Another way to have the result set in memory is to use the MEMORY option. This option can be set to the following values:
0 - No memory used (the default). Best when the table is read sequentially as in SELECT statements with only eventual WHERE clauses.
1 - Memory size required is calculated during the first sequential table read. The allocated memory is filled during the second sequential read. Then the table rows are retrieved from the memory. This to be used when the table will be accessed many times randomly such as in sub-select or being the target table of a join.
2 - A first query is executed to get the result set size and the needed memory is allocated. It is filled on the first sequential reading. Then random access of the table is possible. This can be used in case of ORDER BY clauses when MariaDB uses position reading.

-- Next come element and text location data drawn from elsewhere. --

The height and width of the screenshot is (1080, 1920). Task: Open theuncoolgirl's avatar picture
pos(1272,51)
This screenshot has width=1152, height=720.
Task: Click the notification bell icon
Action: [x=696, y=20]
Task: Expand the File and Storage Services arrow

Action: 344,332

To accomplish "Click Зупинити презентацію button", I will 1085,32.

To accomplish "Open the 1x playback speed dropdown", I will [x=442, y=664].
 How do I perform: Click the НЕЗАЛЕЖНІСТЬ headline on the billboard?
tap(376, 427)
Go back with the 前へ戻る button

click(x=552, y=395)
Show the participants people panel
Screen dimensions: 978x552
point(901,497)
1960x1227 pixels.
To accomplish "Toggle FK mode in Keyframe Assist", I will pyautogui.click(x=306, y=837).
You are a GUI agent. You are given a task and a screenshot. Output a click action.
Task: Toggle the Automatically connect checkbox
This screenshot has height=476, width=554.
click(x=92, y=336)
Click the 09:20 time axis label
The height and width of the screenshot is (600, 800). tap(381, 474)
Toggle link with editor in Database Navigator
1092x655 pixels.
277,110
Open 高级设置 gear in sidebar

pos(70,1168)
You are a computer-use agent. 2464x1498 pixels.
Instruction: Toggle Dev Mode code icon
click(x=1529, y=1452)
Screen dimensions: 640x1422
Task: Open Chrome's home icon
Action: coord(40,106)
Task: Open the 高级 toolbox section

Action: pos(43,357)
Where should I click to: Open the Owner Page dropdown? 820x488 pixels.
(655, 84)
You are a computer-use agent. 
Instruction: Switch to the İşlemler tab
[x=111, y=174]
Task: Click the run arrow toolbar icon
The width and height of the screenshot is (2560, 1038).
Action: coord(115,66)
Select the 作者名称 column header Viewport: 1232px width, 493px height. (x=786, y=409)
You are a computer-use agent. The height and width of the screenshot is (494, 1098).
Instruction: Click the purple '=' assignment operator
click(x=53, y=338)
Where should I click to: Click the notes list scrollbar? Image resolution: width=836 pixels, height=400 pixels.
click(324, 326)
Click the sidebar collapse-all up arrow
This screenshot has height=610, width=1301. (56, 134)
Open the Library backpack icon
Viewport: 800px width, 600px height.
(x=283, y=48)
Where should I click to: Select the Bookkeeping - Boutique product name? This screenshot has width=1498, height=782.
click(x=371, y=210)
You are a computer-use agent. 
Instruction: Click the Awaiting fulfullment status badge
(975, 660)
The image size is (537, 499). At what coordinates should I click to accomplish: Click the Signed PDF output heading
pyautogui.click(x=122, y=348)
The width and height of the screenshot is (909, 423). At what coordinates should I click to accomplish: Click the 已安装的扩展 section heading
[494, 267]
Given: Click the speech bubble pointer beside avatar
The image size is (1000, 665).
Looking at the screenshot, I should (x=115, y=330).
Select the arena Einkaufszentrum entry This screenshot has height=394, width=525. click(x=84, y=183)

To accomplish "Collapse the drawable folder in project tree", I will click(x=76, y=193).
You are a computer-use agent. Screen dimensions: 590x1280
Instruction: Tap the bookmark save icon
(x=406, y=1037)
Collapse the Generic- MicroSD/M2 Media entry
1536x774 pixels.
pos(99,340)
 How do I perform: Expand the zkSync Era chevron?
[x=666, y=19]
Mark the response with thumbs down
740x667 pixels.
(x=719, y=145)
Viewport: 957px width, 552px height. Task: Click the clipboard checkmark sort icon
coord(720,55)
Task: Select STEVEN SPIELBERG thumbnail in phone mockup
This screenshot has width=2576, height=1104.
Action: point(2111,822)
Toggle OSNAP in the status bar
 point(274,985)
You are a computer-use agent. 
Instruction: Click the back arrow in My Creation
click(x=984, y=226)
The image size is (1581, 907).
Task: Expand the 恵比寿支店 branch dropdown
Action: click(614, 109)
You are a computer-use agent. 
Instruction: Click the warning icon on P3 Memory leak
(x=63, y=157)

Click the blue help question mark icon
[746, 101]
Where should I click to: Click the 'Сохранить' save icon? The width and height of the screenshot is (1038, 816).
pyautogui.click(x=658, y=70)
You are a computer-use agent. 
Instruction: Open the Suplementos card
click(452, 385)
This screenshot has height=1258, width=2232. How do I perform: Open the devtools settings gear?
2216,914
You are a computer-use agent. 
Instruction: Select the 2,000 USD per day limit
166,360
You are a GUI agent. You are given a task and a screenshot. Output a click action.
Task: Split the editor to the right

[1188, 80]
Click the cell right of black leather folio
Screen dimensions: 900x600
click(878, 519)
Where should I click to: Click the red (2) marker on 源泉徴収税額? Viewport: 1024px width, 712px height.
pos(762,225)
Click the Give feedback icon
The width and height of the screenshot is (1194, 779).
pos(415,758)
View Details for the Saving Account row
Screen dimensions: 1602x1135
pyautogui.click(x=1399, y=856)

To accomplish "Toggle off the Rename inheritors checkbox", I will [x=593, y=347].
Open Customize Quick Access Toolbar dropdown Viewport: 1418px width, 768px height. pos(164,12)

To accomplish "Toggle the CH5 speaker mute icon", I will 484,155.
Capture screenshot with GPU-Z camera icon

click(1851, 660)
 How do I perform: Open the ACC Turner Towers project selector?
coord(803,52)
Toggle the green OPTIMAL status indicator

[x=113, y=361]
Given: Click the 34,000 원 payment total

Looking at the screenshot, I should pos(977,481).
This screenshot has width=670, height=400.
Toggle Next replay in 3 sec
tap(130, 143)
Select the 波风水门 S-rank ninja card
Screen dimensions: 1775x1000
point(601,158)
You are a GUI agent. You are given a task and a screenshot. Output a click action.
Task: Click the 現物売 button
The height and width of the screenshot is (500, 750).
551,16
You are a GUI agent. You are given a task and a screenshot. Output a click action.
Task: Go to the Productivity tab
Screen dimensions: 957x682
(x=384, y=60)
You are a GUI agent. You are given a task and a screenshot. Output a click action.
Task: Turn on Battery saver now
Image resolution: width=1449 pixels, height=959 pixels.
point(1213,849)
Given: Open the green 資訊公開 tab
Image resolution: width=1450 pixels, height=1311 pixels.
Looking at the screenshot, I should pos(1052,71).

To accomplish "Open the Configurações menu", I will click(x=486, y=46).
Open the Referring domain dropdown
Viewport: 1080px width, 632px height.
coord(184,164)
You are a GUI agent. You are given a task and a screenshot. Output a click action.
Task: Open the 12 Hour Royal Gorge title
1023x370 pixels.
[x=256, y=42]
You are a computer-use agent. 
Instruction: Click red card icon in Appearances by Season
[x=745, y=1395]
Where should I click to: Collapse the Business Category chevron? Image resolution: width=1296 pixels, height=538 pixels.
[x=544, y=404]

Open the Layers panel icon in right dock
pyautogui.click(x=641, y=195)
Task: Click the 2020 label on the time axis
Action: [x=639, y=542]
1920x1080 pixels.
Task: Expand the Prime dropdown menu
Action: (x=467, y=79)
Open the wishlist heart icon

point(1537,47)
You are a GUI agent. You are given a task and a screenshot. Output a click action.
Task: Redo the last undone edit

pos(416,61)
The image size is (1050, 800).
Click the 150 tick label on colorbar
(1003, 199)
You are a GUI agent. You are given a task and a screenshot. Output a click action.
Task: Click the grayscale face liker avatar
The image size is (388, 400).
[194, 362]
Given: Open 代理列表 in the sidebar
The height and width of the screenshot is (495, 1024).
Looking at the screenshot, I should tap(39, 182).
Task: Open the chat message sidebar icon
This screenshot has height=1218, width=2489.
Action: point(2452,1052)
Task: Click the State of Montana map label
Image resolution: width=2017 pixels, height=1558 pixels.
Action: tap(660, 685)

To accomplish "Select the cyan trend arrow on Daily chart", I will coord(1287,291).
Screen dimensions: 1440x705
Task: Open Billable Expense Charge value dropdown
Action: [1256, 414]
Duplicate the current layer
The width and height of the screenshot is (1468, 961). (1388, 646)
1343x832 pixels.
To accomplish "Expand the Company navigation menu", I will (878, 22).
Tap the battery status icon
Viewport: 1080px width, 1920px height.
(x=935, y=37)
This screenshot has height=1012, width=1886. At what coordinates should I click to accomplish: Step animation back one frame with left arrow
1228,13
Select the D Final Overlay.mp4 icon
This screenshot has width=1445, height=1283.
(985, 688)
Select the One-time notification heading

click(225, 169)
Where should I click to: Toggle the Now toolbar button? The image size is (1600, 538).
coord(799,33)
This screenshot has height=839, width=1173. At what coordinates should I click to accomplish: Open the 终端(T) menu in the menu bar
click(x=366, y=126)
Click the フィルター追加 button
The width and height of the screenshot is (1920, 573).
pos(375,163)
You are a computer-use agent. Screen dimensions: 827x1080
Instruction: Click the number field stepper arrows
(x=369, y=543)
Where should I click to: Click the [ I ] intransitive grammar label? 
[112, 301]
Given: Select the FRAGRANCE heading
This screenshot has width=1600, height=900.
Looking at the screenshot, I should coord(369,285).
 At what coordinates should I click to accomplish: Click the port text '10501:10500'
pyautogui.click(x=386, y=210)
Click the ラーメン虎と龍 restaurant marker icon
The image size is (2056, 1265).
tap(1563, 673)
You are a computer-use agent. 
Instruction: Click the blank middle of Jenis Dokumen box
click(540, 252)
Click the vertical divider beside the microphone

Note that the best way to handle ORDER BY is to set the max_length_for_sort_data variable to a larger value (its default value is 1024 that is pretty small). Indeed, it requires less memory to be used, particularly when a WHERE clause limits the retrieved data set. This is because in the case of an ORDER BY query, MariaDB firstly retrieves sequentially the result set and the position of each records. Often the sort can be done from that result set if it is not too big. But if it is too big, or if it implies some “long” columns, only the positions are sorted and MariaDB retrieves the final result from the table read in random order. If setting the max_length_for_sort_data variable is not feasible or does not work, to be able to retrieve table data from memory after the first sequential read, the MEMORY option must be set to 2.
For tables too large to be stored in memory another possibility is to make your table to use a scrollable cursor. In this case each randomly accessed row can be retrieved from the data source specifying its cursor position, which is reasonably fast. However, scrollable cursors are not supported by all data sources.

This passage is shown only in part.